*DIRECTIONS FOR THIS TASK*
Each line from the one containing "Instruction: Open video" onward, through the end of the entries, is to be transcribed exactly; nothing else is to be included.

[Saved entries]
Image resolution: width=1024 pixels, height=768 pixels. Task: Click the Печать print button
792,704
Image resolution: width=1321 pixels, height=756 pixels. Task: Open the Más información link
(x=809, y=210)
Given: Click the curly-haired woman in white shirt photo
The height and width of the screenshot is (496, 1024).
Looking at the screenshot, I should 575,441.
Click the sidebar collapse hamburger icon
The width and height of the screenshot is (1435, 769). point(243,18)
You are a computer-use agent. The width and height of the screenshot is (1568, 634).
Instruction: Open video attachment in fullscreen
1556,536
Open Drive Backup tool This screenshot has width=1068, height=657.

*ANSWER BOX*
Instruction: Open video attachment in fullscreen
1556,536
Open Drive Backup tool This screenshot has width=1068, height=657.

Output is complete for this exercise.